= The exercise =
Switch every "Terms & Conditions" in the items to "Terms of Use" and reproduce them otherwise unchanged, omitting the pictures.

══════════

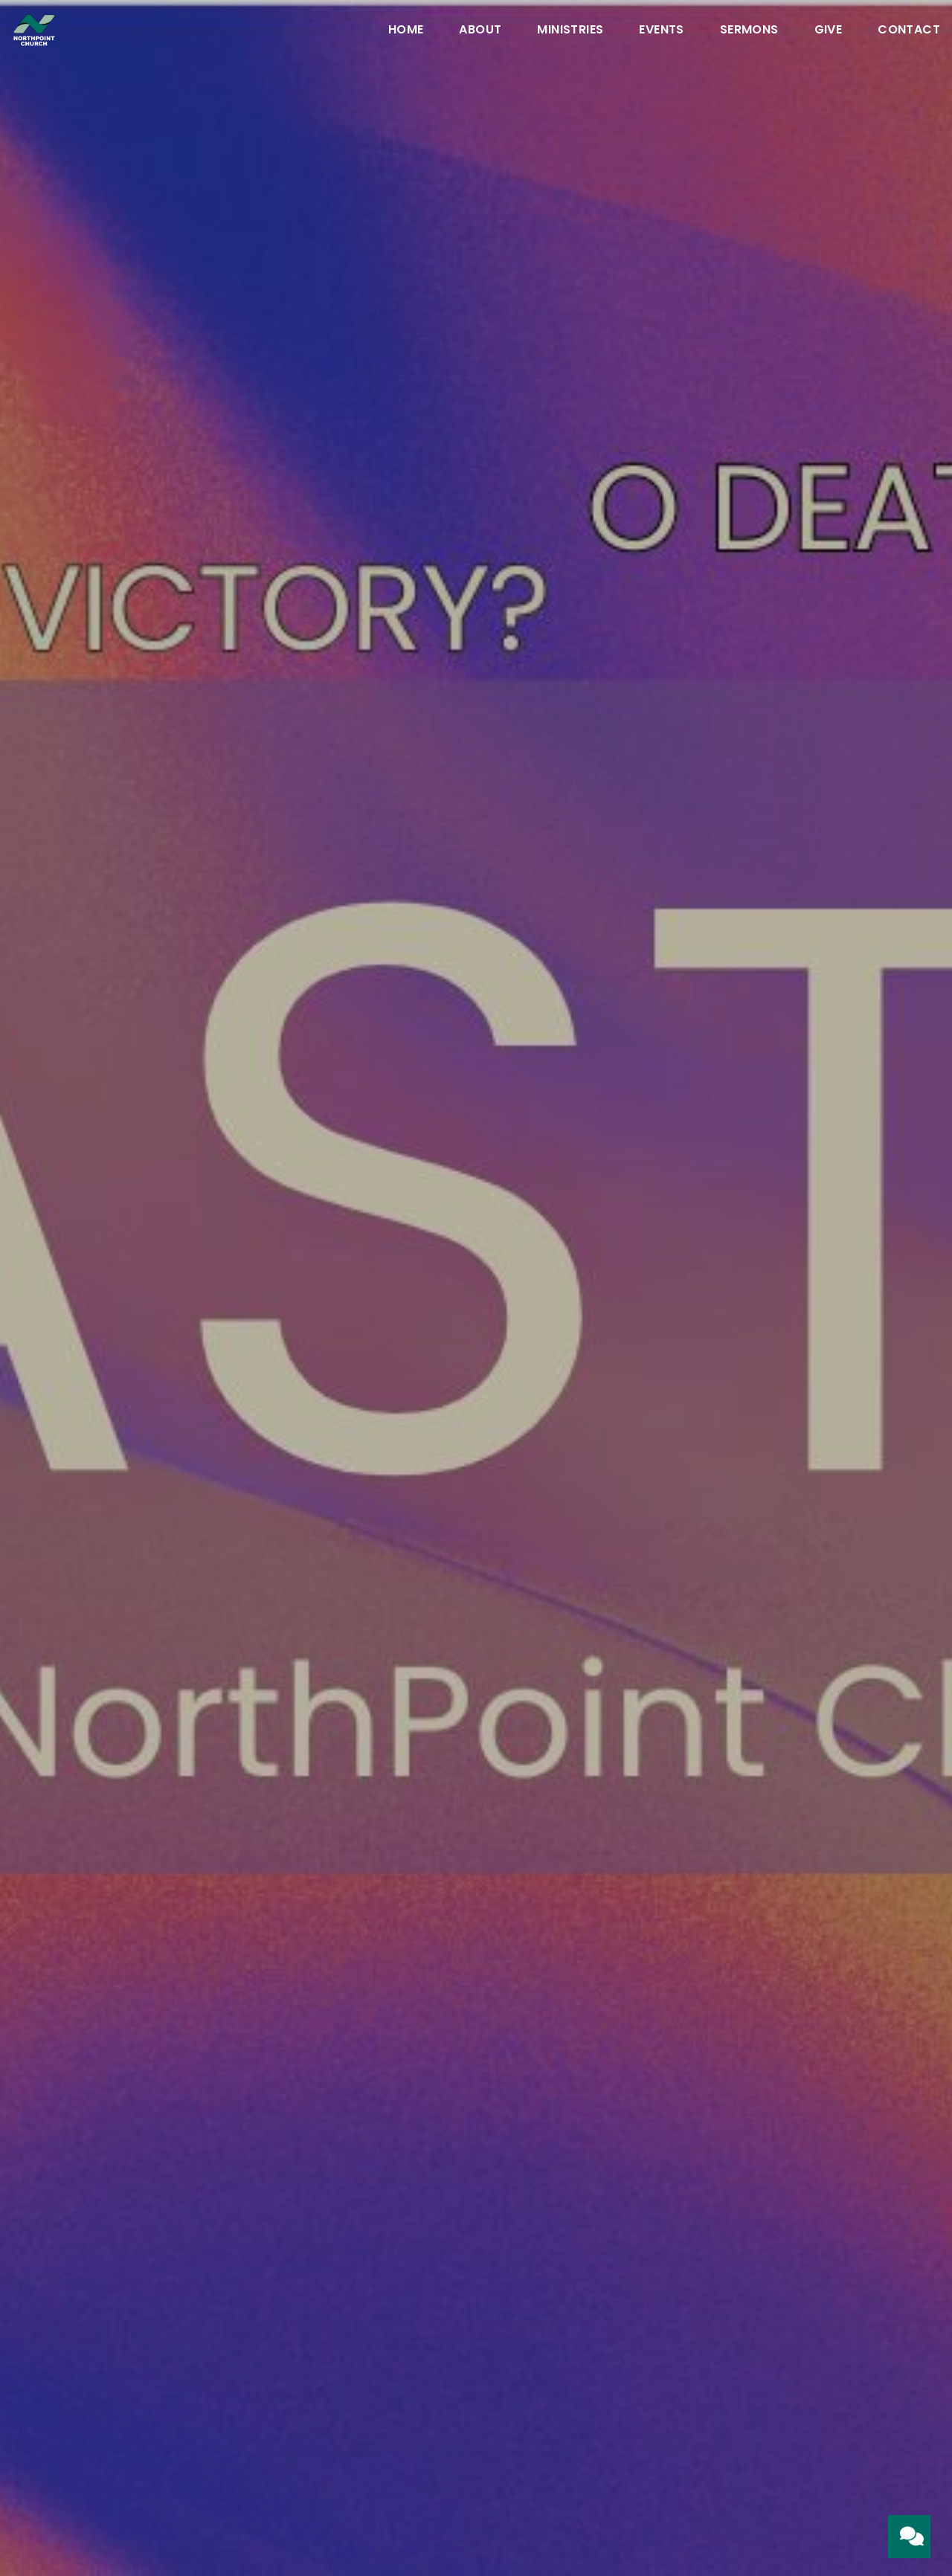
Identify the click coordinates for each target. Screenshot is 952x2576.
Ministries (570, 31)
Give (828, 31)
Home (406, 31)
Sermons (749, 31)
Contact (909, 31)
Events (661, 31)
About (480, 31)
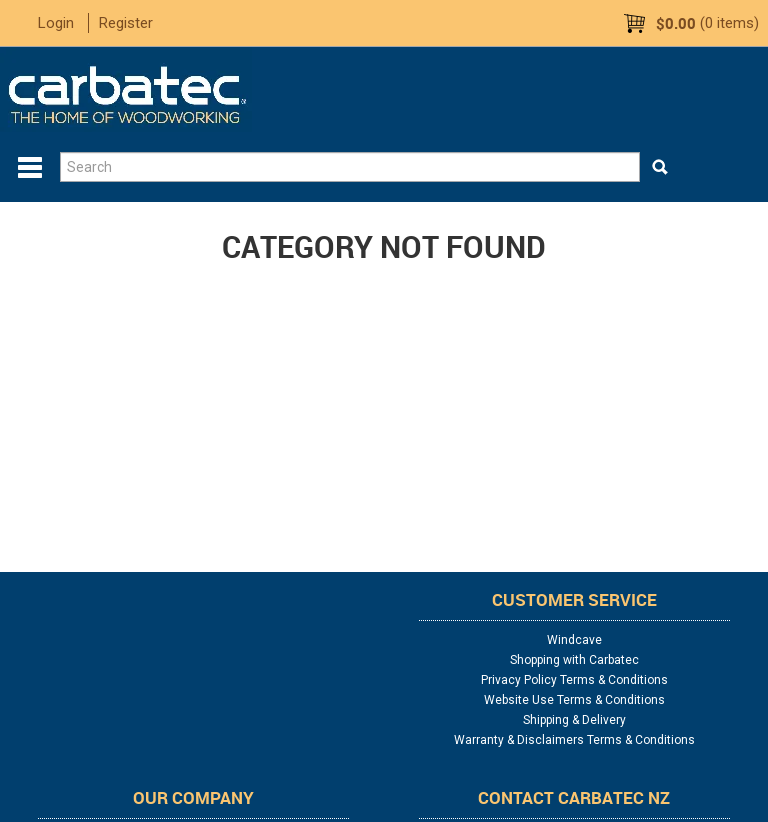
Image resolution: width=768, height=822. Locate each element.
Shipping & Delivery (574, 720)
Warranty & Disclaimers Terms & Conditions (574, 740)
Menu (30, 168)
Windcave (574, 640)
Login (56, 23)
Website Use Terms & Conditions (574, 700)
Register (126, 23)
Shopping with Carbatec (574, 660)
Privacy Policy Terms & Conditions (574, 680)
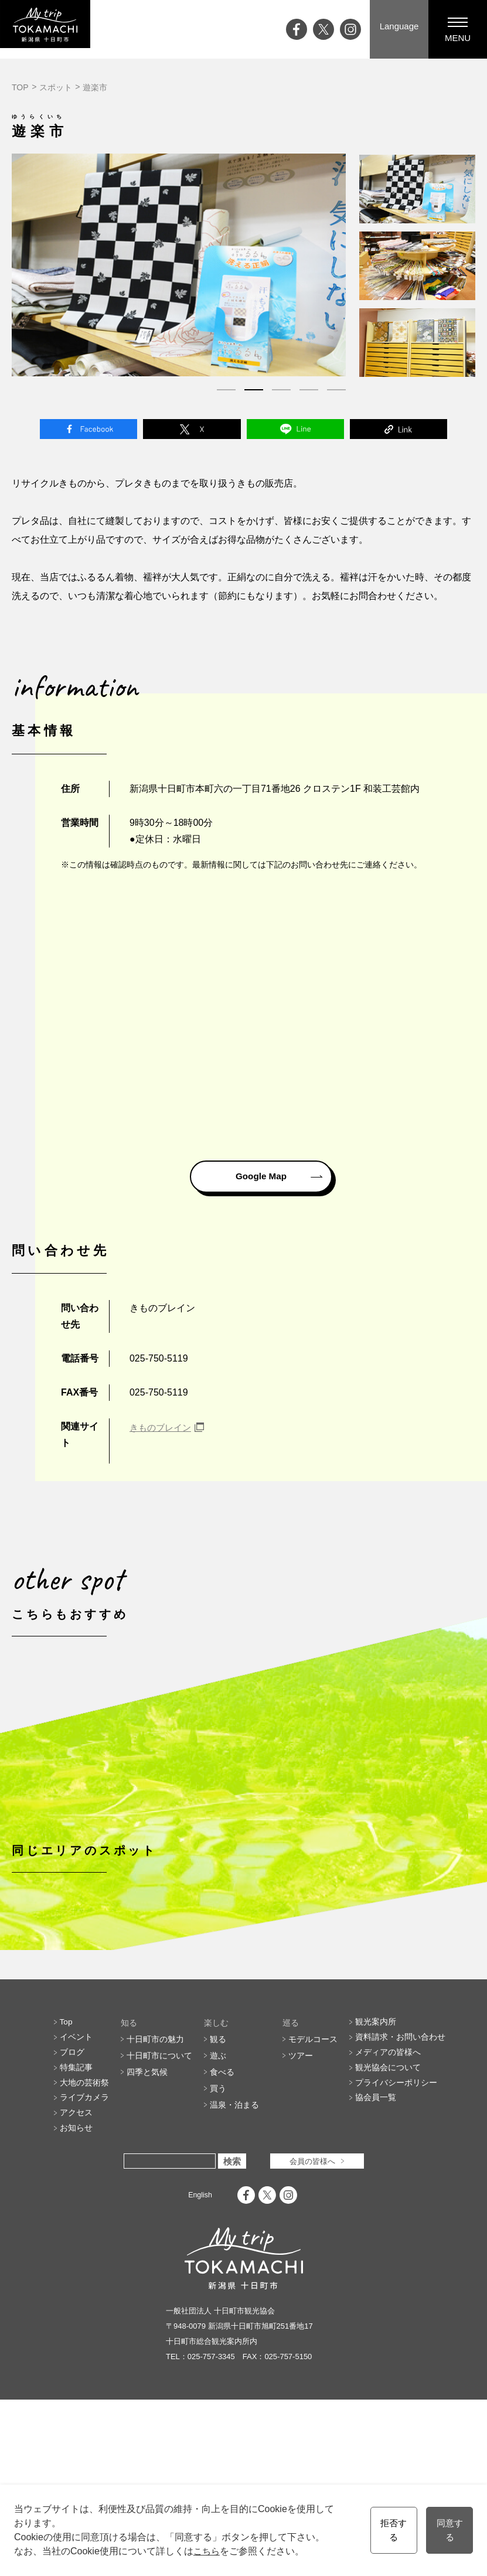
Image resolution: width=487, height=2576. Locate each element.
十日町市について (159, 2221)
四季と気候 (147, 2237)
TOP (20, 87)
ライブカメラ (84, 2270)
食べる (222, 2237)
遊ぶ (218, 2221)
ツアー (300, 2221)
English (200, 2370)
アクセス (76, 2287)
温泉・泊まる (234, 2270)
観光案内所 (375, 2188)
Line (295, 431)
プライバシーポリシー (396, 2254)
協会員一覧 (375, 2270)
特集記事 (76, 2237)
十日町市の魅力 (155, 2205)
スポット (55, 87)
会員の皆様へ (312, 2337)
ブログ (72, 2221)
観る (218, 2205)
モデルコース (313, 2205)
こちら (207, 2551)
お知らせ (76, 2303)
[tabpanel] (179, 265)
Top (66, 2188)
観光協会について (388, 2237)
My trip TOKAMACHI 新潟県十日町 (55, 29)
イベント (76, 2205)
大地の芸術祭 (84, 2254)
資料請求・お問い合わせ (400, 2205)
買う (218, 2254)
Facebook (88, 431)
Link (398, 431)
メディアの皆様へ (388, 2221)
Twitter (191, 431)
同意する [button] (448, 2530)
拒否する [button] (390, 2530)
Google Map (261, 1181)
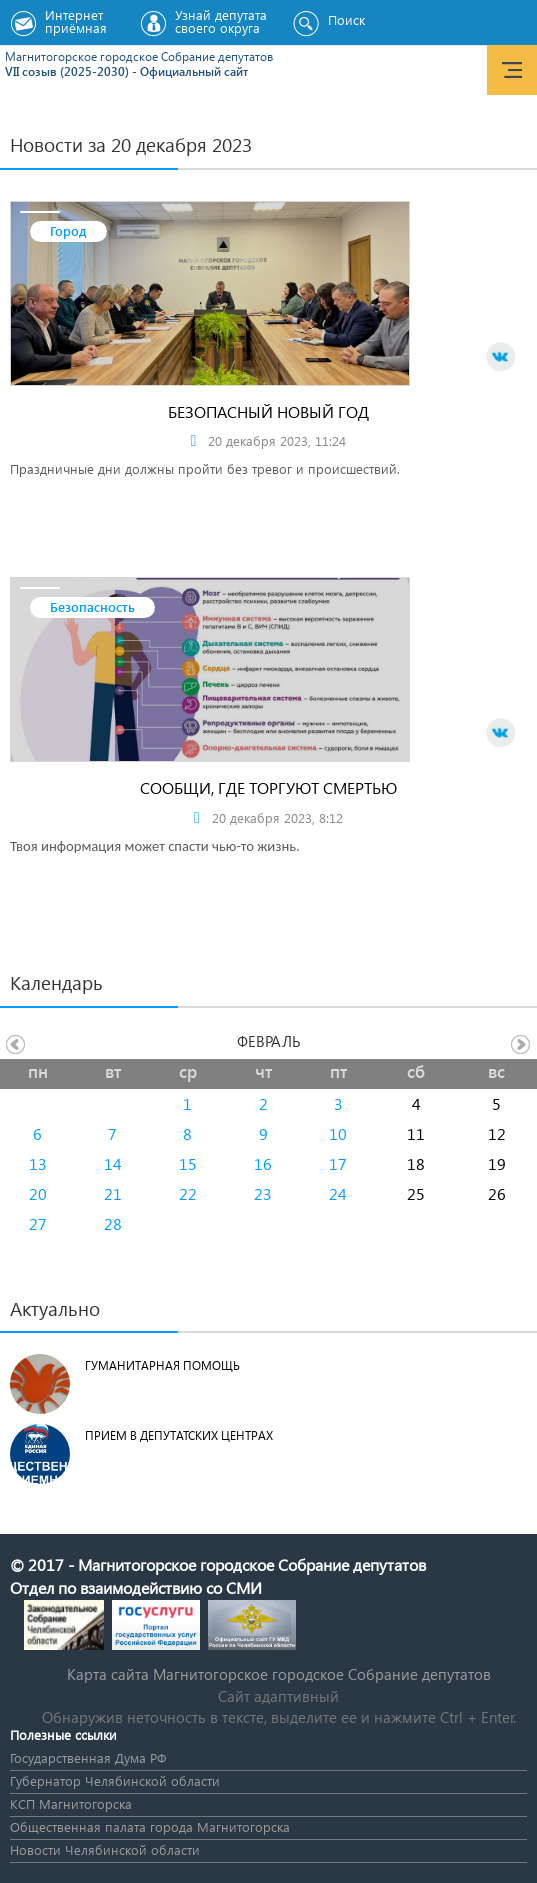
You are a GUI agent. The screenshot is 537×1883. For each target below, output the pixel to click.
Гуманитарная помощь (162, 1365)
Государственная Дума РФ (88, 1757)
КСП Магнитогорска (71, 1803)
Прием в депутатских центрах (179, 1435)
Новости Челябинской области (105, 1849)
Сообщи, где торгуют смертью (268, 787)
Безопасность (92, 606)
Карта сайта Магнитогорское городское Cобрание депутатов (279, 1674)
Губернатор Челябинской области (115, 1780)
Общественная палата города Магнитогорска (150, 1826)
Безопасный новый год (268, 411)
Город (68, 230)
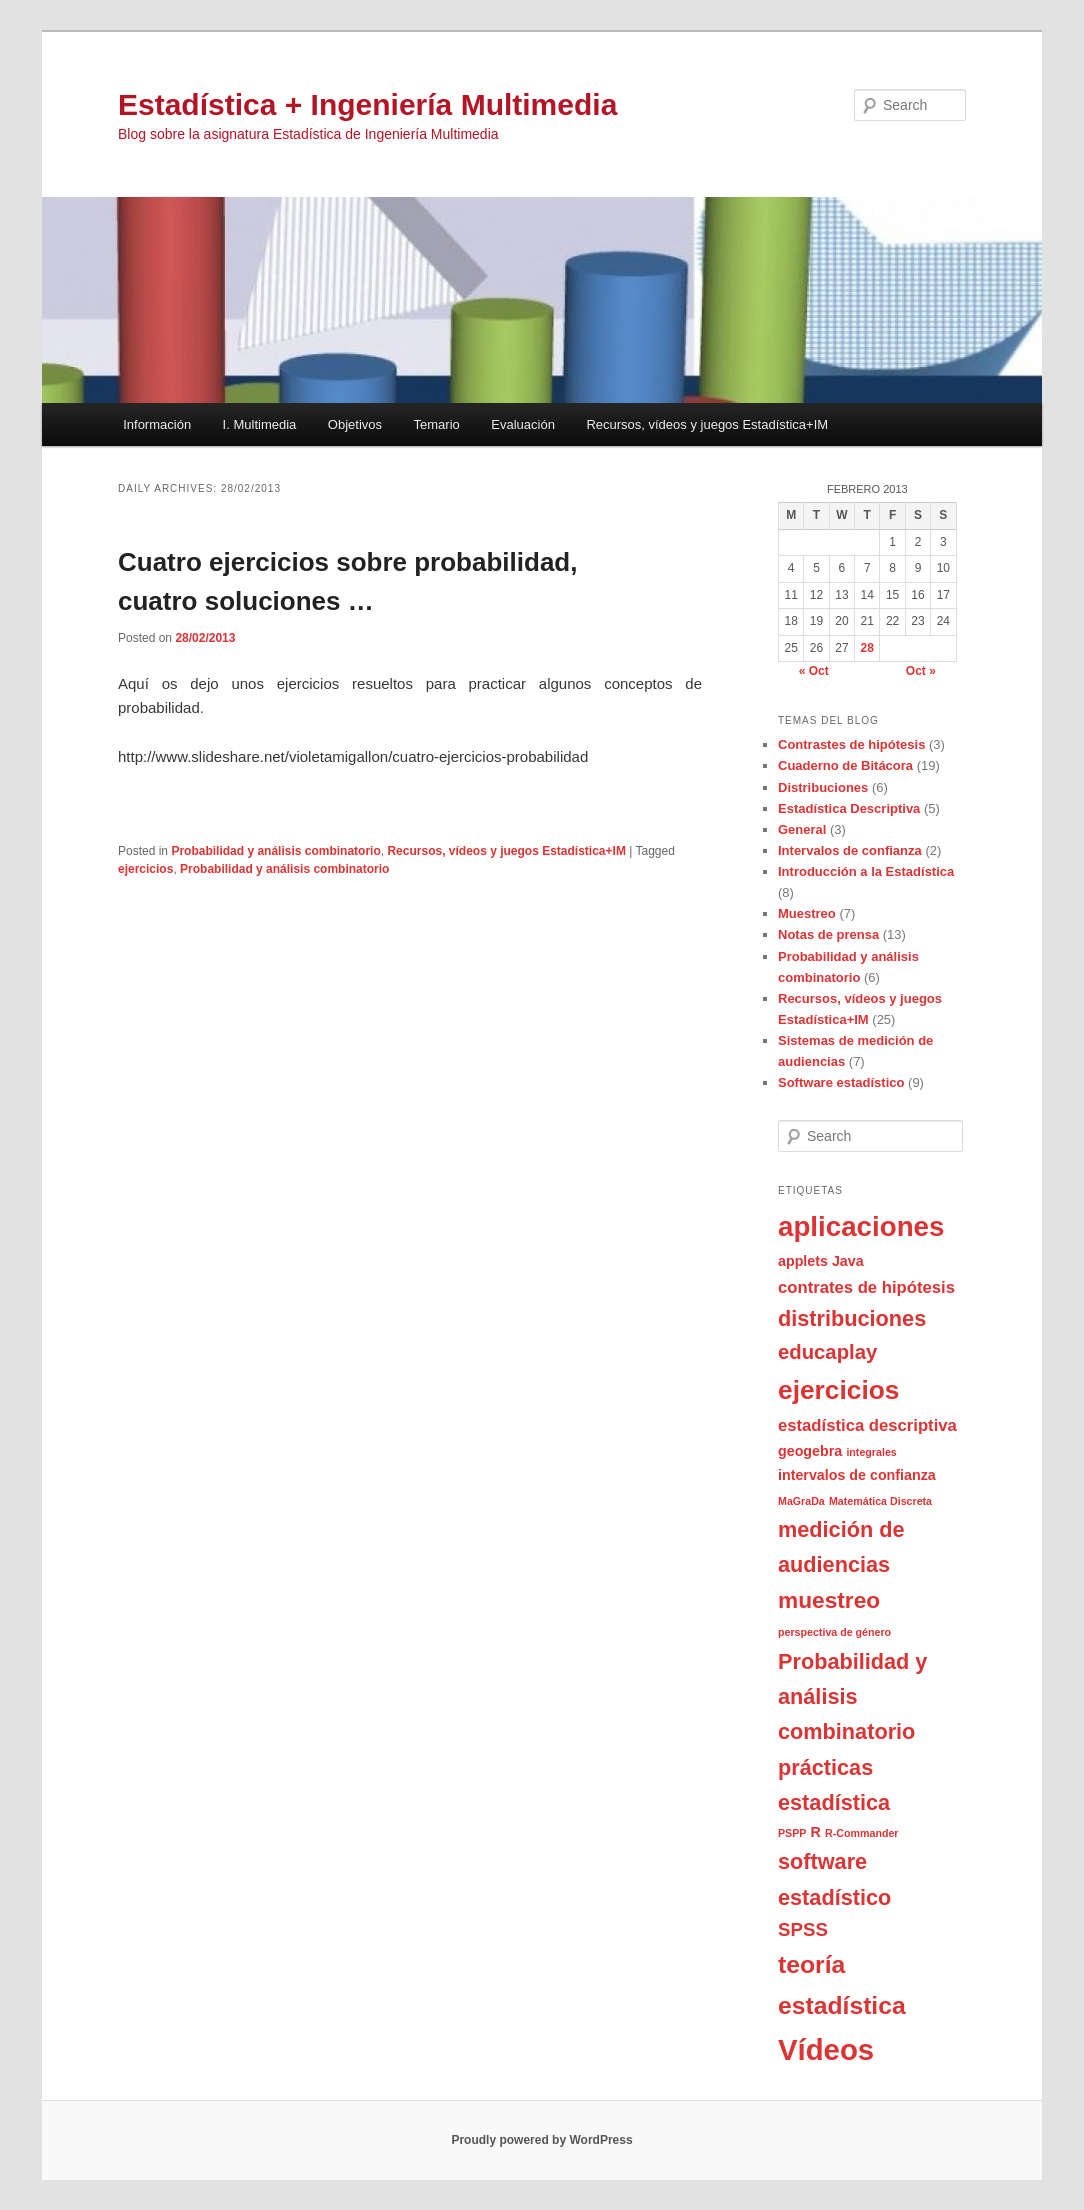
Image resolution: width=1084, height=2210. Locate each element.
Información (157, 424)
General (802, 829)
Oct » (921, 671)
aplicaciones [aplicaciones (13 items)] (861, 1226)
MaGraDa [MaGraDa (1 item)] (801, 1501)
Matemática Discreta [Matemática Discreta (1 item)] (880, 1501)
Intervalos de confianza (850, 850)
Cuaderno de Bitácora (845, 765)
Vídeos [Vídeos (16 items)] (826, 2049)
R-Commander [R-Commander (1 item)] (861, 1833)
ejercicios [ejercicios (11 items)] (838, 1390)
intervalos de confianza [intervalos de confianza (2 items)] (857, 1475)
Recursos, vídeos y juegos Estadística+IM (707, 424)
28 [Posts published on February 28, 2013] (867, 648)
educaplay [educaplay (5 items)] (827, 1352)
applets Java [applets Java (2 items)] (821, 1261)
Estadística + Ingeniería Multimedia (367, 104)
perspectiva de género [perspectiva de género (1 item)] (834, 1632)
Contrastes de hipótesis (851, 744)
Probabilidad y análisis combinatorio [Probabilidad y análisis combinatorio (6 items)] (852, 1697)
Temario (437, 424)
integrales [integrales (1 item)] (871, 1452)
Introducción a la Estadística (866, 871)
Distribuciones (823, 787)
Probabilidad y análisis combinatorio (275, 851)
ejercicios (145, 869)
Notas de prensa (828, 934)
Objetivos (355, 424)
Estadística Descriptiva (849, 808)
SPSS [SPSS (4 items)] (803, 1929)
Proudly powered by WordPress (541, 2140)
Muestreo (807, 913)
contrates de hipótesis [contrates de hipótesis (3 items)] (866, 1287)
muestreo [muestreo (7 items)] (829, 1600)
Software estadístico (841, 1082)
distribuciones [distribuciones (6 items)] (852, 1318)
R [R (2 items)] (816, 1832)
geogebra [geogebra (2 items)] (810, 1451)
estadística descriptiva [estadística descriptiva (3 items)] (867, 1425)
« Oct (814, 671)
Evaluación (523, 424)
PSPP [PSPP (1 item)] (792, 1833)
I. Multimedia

══════════

= Solution for this task =
Identify the click coordinates for each target. Screenshot is 952x2576.
Ministries (570, 31)
Give (828, 31)
Home (406, 31)
Sermons (749, 31)
Contact (909, 31)
Events (661, 31)
About (480, 31)
Image resolution: width=768, height=822. Locate each element.
Shipping & Delivery (574, 720)
Warranty & Disclaimers Terms of Use (574, 740)
Menu (30, 168)
Windcave (574, 640)
Login (56, 23)
Website Use Terms of Use (574, 700)
Register (126, 23)
Shopping with Carbatec (574, 660)
Privacy Policy Terms of Use (574, 680)
Image resolution: width=487, height=2576. Locate each element.
十日町市について (159, 2221)
四季と気候 (147, 2237)
TOP (20, 87)
ライブカメラ (84, 2270)
食べる (222, 2237)
遊ぶ (218, 2221)
ツアー (300, 2221)
English (200, 2370)
アクセス (76, 2287)
温泉・泊まる (234, 2270)
観光案内所 (375, 2188)
Line (295, 431)
プライバシーポリシー (396, 2254)
協会員一覧 (375, 2270)
特集記事 (76, 2237)
十日町市の魅力 (155, 2205)
スポット (55, 87)
会員の皆様へ (312, 2337)
ブログ (72, 2221)
観る (218, 2205)
モデルコース (313, 2205)
こちら (207, 2551)
お知らせ (76, 2303)
[tabpanel] (179, 265)
Top (66, 2188)
観光協会について (388, 2237)
My trip TOKAMACHI 新潟県十日町 (55, 29)
イベント (76, 2205)
大地の芸術祭 (84, 2254)
資料請求・お問い合わせ (400, 2205)
買う (218, 2254)
Facebook (88, 431)
Link (398, 431)
メディアの皆様へ (388, 2221)
Twitter (191, 431)
同意する [button] (448, 2530)
拒否する [button] (390, 2530)
Google Map (261, 1181)
You are a GUI agent. The screenshot is 537×1883. For each target below, output the pixel to click.
Гуманитарная помощь (162, 1365)
Государственная Дума РФ (88, 1757)
КСП Магнитогорска (71, 1803)
Прием в депутатских центрах (179, 1435)
Новости Челябинской области (105, 1849)
Сообщи, где торгуют смертью (268, 787)
Безопасность (92, 606)
Карта сайта Магнитогорское городское Cобрание депутатов (279, 1674)
Губернатор Челябинской области (115, 1780)
Общественная палата города Магнитогорска (150, 1826)
Безопасный новый год (268, 411)
Город (68, 230)
Image resolution: width=1084, height=2210. Locate each element.
Información (157, 424)
General (802, 829)
Oct » (921, 671)
aplicaciones [aplicaciones (13 items)] (861, 1226)
MaGraDa [MaGraDa (1 item)] (801, 1501)
Matemática Discreta [Matemática Discreta (1 item)] (880, 1501)
Intervalos de confianza (850, 850)
Cuaderno de Bitácora (845, 765)
Vídeos [Vídeos (16 items)] (826, 2049)
R-Commander [R-Commander (1 item)] (861, 1833)
ejercicios [ejercicios (11 items)] (838, 1390)
intervalos de confianza [intervalos de confianza (2 items)] (857, 1475)
Recursos, vídeos y juegos Estadística+IM (707, 424)
28 [Posts published on February 28, 2013] (867, 648)
educaplay [educaplay (5 items)] (827, 1352)
applets Java [applets Java (2 items)] (821, 1261)
Estadística + Ingeniería Multimedia (367, 104)
perspectiva de género [perspectiva de género (1 item)] (834, 1632)
Contrastes de hipótesis (851, 744)
Probabilidad y análisis combinatorio [Probabilidad y análisis combinatorio (6 items)] (852, 1697)
Temario (437, 424)
integrales [integrales (1 item)] (871, 1452)
Introducción a la Estadística (866, 871)
Distribuciones (823, 787)
Probabilidad y análisis combinatorio (275, 851)
ejercicios (145, 869)
Notas de prensa (828, 934)
Objetivos (355, 424)
Estadística Descriptiva (849, 808)
SPSS [SPSS (4 items)] (803, 1929)
Proudly powered by WordPress (541, 2140)
Muestreo (807, 913)
contrates de hipótesis [contrates de hipótesis (3 items)] (866, 1287)
muestreo [muestreo (7 items)] (829, 1600)
Software estadístico (841, 1082)
distribuciones [distribuciones (6 items)] (852, 1318)
R [R (2 items)] (816, 1832)
geogebra [geogebra (2 items)] (810, 1451)
estadística descriptiva [estadística descriptiva (3 items)] (867, 1425)
« Oct (814, 671)
Evaluación (523, 424)
PSPP [PSPP (1 item)] (792, 1833)
I. Multimedia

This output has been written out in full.